We recently had the opportunity to work with a customer that had just this type of problem. They needed to read from a tape device and write directly to Hyperstore without any intervening files. To meet this challenge, we had to create a new way to read data from a single incoming stream and send it to Hyperstore with multiple parallel streams. Maximum performance was critical in this case. If tape drives are not able to operate at their streaming rates then they can suffer from the “shoe-shining” effect. Shoe shining exists when the tape media cartridge is stopped and restarted rapidly moving it back and forth causing wear to the heads of the tape drive, and can negatively affect the readable portion of the tape thus contributing to data loss over time. To avoid this problem, we had to be sure that we could write data to Hyperstore as fast or faster than the incoming data from the tape drive.

The S3 API supports an upload mechanism called multi-part-upload or MPU that allows a single stream of data to be broken into multiple parts that are uploaded in parallel. Once uploaded, all of the parts are then reassembled on the receiving side to create a new object that gets distributed and stored with the associated data protection policies and schemes.

To bring this all together as a solution, we created a software tool, written in Python, that spawns multiple subprocesses and an in-memory queue. A single process reads data or “parts” of the data from the tape device, and then it is placed into the in-memory FIFO queue. This process continues independently reading all of the parts until the entire data stream has been consumed.

The parent process also spawns multiple uploader processes. These processes pull parts from the in-memory queue and send them to the S3 API on the Hyperstore cluster as an MPU session. Because multiple uploads happen simultaneously and in parallel, then it dramatically increases the aggregate or total throughput of the transfer. The MPU session is completed once all of the parts have been uploaded. At this time, the object is then reassembled and becomes available on the Hyperstore cluster.

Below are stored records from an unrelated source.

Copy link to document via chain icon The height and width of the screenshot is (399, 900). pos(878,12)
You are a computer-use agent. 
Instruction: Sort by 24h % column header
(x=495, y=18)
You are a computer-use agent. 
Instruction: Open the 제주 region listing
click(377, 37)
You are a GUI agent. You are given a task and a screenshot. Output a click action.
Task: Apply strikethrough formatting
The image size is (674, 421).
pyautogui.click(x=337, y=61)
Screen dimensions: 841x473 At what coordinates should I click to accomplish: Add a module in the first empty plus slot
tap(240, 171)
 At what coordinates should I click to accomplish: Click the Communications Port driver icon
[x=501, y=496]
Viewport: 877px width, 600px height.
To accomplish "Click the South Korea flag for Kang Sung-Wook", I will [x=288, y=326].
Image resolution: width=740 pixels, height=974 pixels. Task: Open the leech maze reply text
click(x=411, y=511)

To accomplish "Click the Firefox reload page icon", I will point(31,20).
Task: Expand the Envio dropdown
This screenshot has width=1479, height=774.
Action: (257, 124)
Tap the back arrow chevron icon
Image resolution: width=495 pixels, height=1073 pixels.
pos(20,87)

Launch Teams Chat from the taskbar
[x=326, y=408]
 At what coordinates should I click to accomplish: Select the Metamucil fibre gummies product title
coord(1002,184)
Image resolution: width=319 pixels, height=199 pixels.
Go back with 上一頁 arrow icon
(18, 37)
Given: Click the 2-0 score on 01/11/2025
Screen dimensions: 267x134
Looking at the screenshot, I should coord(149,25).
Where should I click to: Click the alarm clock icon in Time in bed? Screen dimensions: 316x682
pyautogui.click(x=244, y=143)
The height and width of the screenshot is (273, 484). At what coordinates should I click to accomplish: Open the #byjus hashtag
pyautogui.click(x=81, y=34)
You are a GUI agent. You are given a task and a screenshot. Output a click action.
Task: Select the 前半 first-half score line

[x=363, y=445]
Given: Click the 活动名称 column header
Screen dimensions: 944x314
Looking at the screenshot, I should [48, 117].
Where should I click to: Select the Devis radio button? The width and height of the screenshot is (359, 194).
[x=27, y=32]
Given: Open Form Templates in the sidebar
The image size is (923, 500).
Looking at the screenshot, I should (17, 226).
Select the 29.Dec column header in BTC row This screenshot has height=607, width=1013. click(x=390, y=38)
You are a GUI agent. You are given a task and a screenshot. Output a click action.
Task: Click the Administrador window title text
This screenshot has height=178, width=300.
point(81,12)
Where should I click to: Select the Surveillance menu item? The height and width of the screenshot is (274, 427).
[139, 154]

By using this method in our lab, we saw increases of 10-15x the performance of a single upload stream. With a single VM pushing a single set of data to a 6-node cluster, we measured write performance results of over 600MB/sec — which far exceeded the customer stated requirements. Through this exercise, we now have an efficient and effective way to read streaming data from a tape device into a distributed HyperStore cluster. And, with some further planned optimizations, we expect to realize even better performance in the future.